___ Material provided ___
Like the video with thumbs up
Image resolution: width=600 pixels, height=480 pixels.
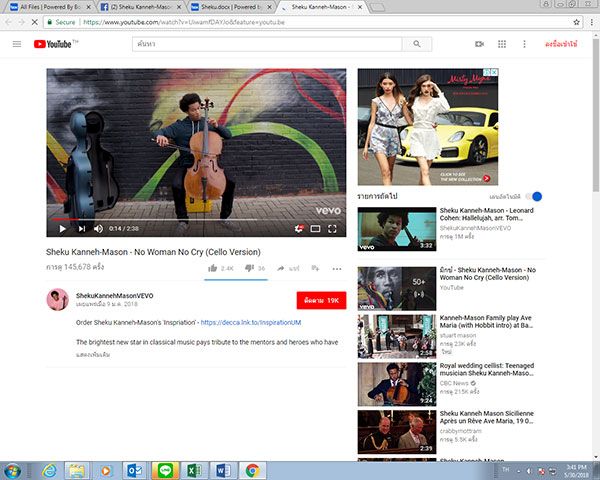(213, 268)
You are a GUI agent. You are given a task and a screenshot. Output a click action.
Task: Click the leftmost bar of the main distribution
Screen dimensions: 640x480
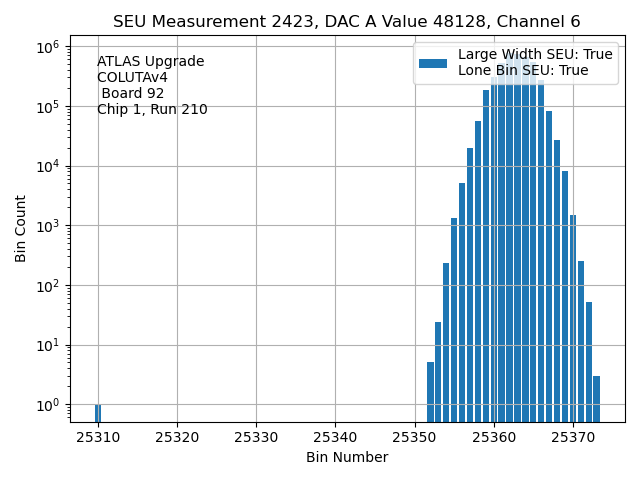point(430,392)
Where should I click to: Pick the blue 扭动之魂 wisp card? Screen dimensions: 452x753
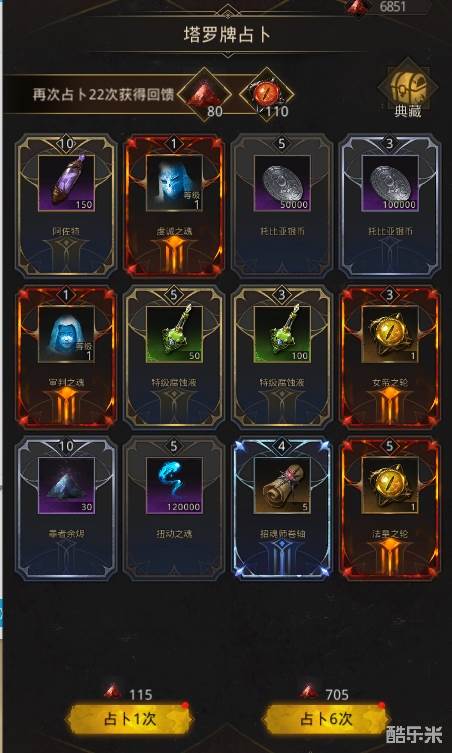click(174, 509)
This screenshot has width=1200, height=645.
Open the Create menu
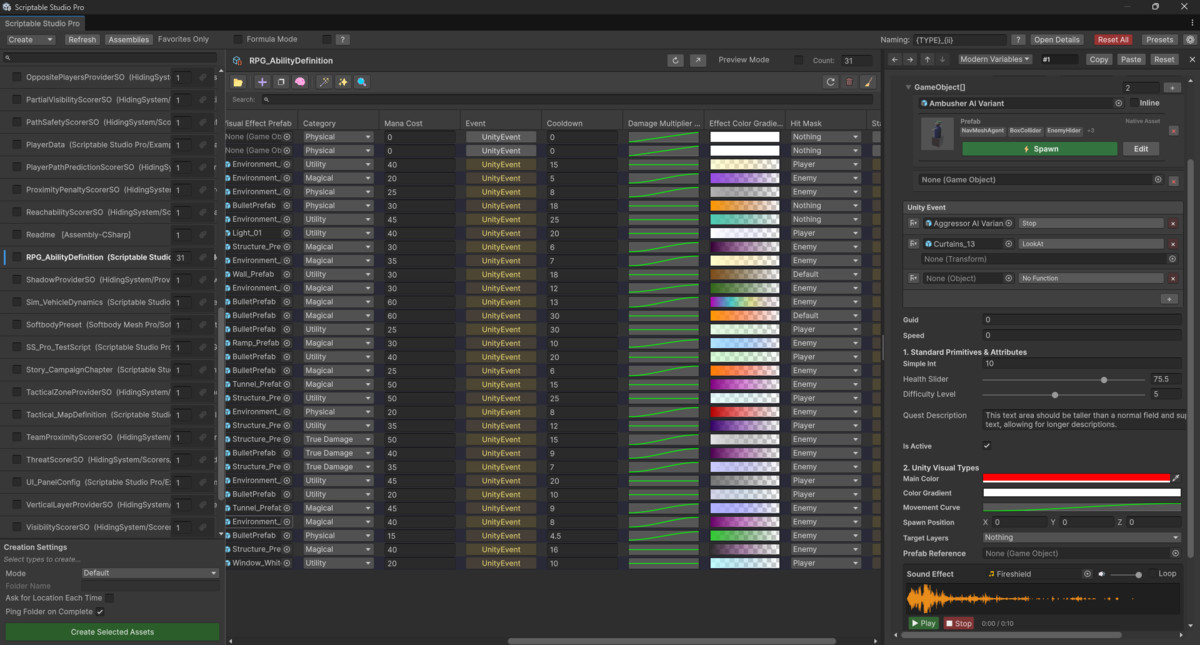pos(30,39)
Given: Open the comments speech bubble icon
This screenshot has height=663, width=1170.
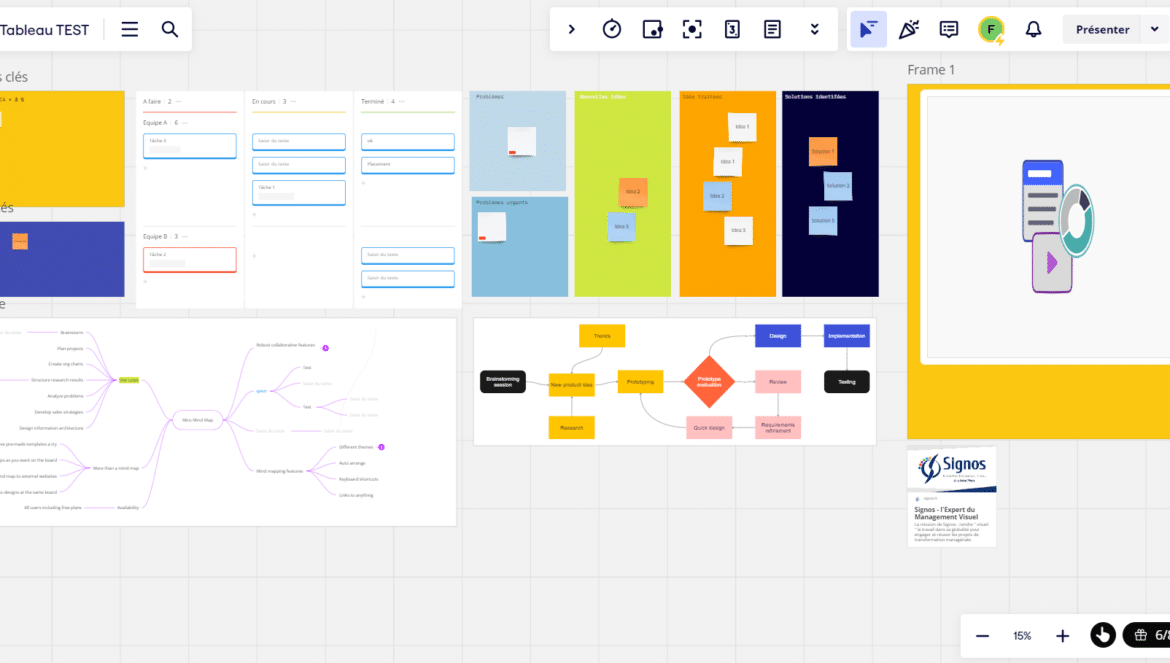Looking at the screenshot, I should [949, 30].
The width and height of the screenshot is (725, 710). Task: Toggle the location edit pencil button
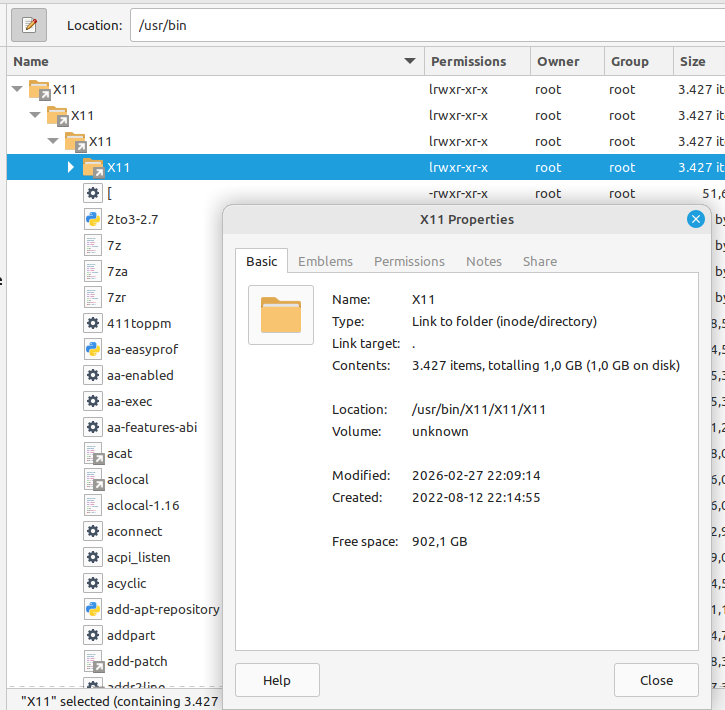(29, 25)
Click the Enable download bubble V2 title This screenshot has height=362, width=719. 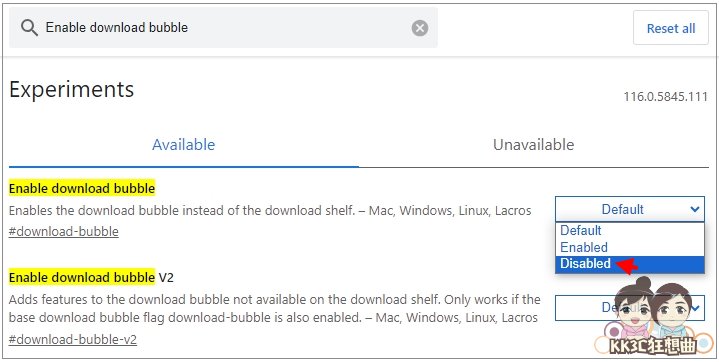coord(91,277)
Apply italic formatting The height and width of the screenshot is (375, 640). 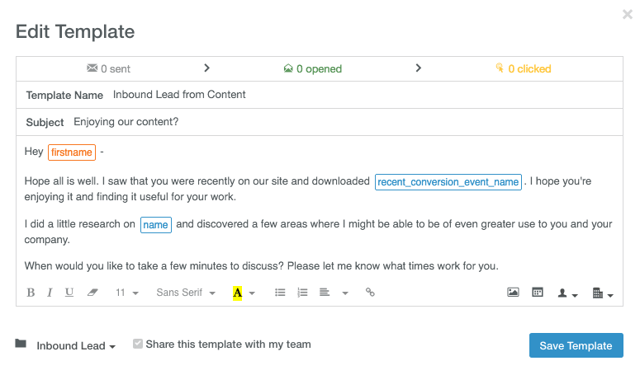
___
___ Material provided ___
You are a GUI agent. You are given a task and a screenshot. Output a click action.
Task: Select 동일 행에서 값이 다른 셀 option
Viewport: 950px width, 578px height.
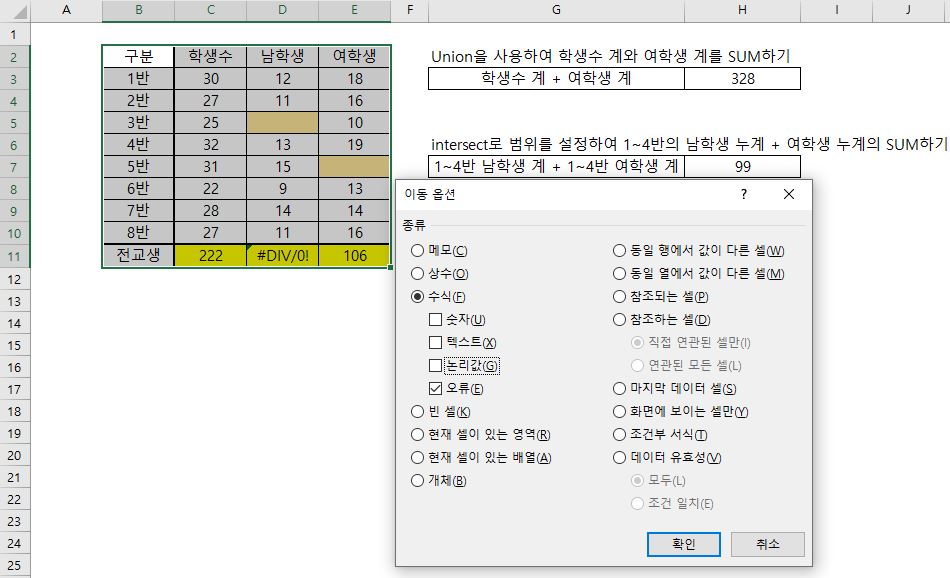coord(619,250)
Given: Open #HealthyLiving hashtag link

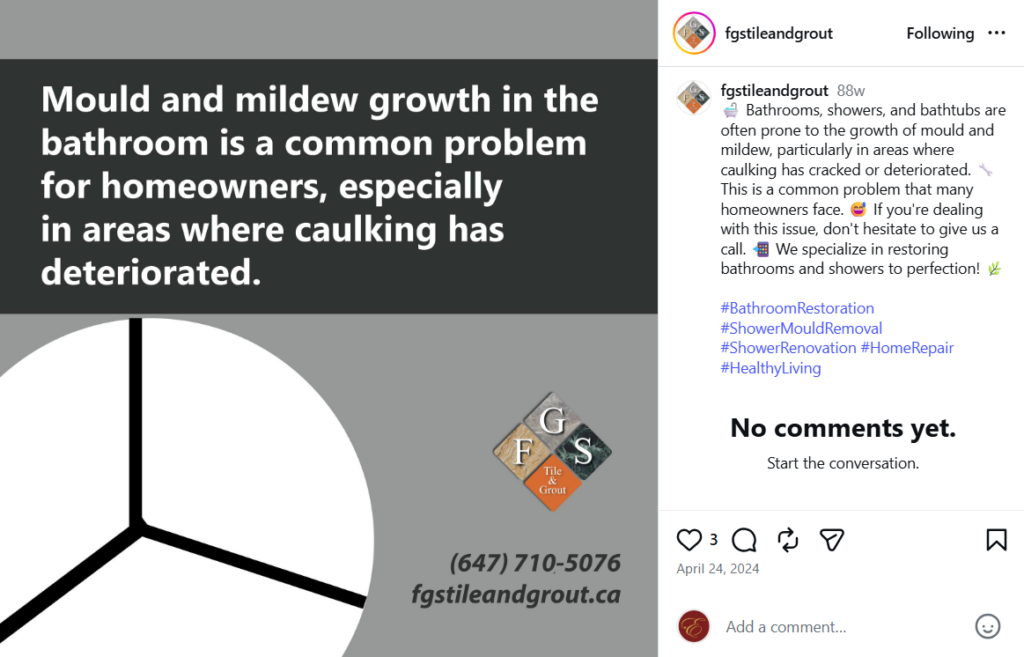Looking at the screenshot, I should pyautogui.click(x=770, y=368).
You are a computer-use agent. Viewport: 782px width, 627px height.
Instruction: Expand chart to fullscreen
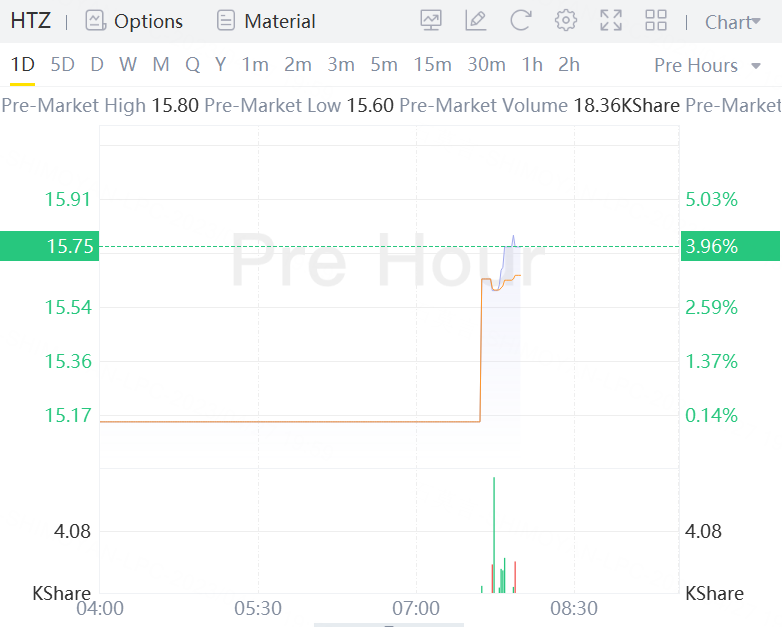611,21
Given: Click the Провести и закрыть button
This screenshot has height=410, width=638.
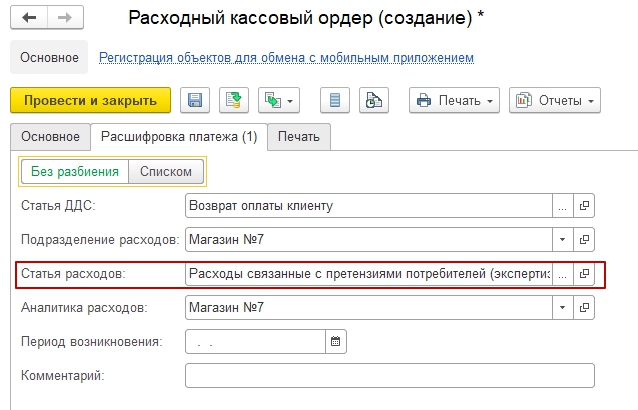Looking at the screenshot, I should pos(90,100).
___
___ Material provided ___
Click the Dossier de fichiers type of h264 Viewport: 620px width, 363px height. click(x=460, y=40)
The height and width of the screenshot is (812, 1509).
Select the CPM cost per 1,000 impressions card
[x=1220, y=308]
___
Exercise description =>
The answer must be the part of the records that opens with the line containing "Like the video with thumbs up" and closes with the line containing "Given: Open the comments speech bubble icon", reproduced exactly, with no pictures.

Task solution =>
Like the video with thumbs up
Image resolution: width=600 pixels, height=480 pixels.
(213, 268)
You are a GUI agent. You are given a task and a screenshot. Output a click action.
Task: Click the leftmost bar of the main distribution
Screen dimensions: 640x480
point(430,392)
Where should I click to: Pick the blue 扭动之魂 wisp card? Screen dimensions: 452x753
click(174, 509)
This screenshot has width=1200, height=645.
Open the Create menu
pos(30,39)
Given: Open the comments speech bubble icon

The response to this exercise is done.